PEMANFAATAN BUAH NIPAH DAN BUAH PEPAYA DALAM PEMBUATAN FRUIT LEATHER
Abstract
Fruit leather is a type of food made from fruit meat that has been crushed and dried, so it forms a thin sheet that can be rolled. The purpose of this research was to get the best combination of palm puree and papaya puree in making fruit leather. This research was experimental conducted by using complete randomized design (CRD) which consists of five treatments and three replications.

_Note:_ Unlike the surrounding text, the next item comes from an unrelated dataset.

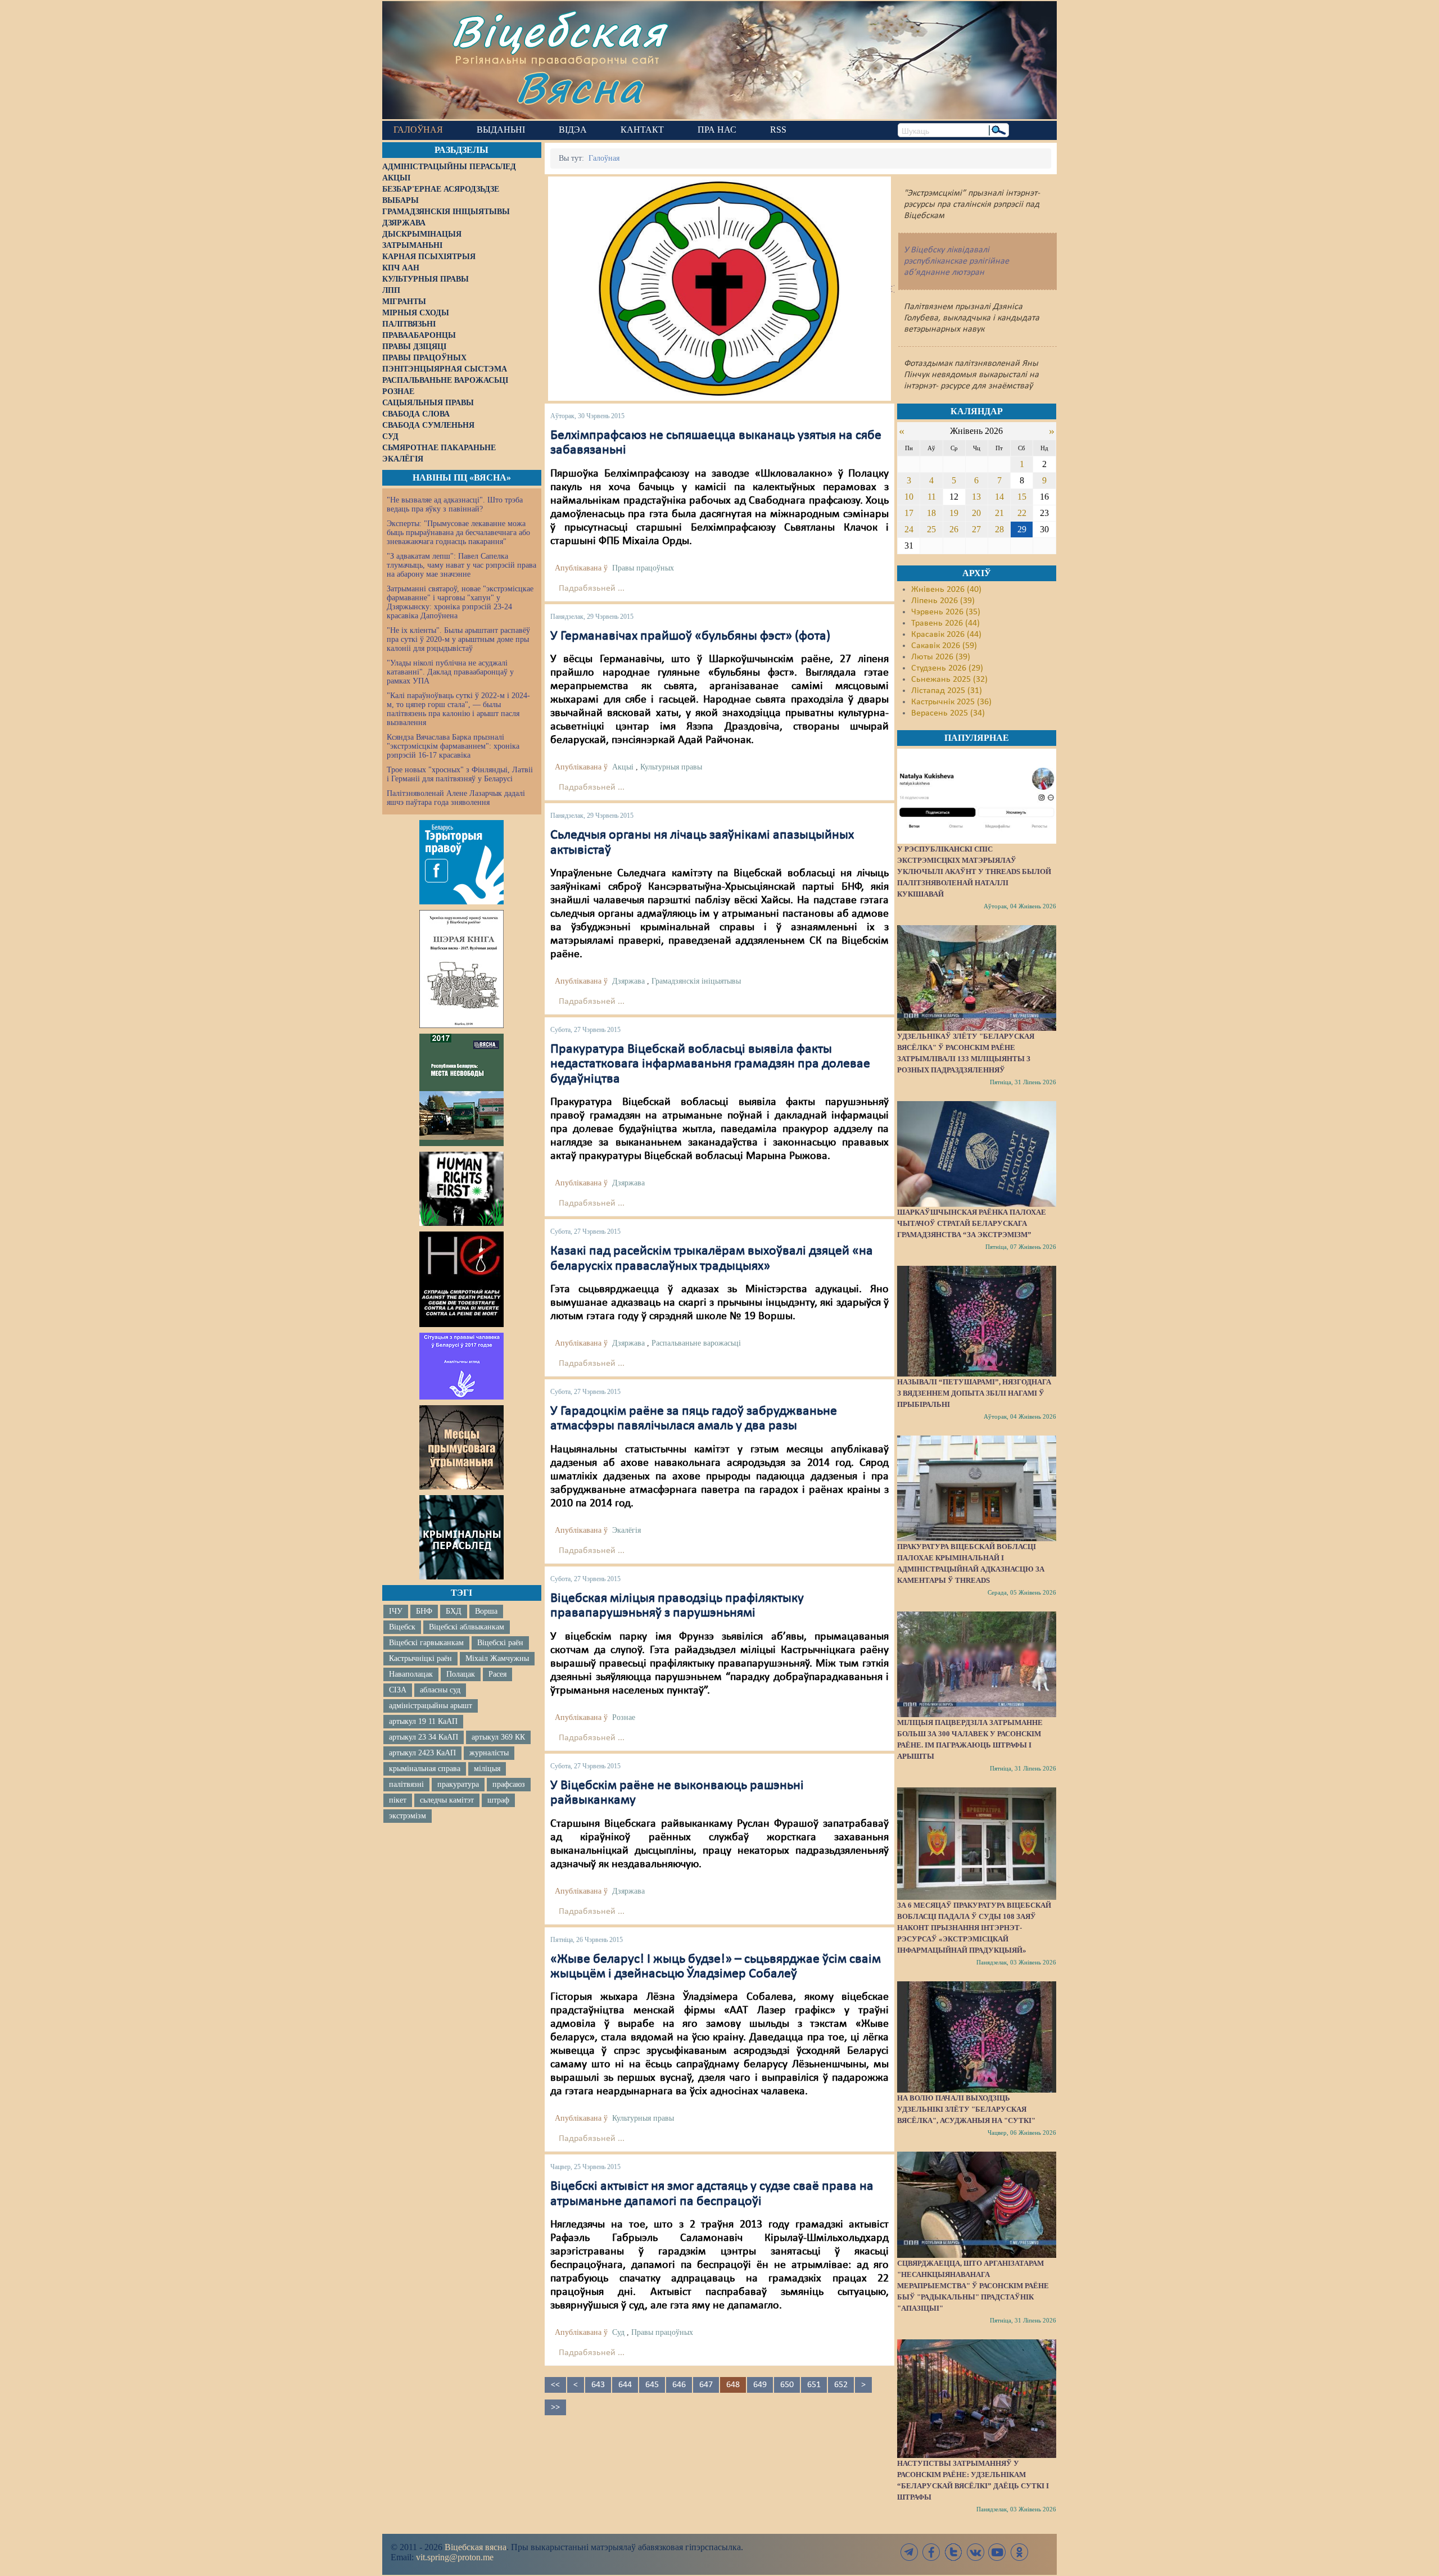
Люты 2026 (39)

The treatments in this research were NP1 (palm puree and papaya puree 65:35), NP2 (palm puree and papaya puree 55:45), NP3 (palm puree and papaya puree 50:50), NP4 (palm puree and papaya puree 45:55), and NP5 (palm puree and papaya puree 35:65). The data obtained were statically analyzed using Analysis of Variance (ANOVA) and continued with Duncan New Multiple Range Test at the 5% level. The data of fruit leather showed that ratio of palm puree and papaya puree significantly affected pH value moisture, ash and crude fiber content, total dissolved solids, sensory test of color, flavour, taste, and texture. The best treatment from this research was NP5 (palm puree and papaya puree 35:65) with pH level 4.26, moisture content 10.01%, ash 0.73%, crude fiber contents 1.71%, total dissolved solids 26.08%, and, orange color (4.50), papaya flavour (4.13), taste sweet (3.83), the texture rather springy (3.00), and overall assessment of fruit leather was liked by the panelist (3.91).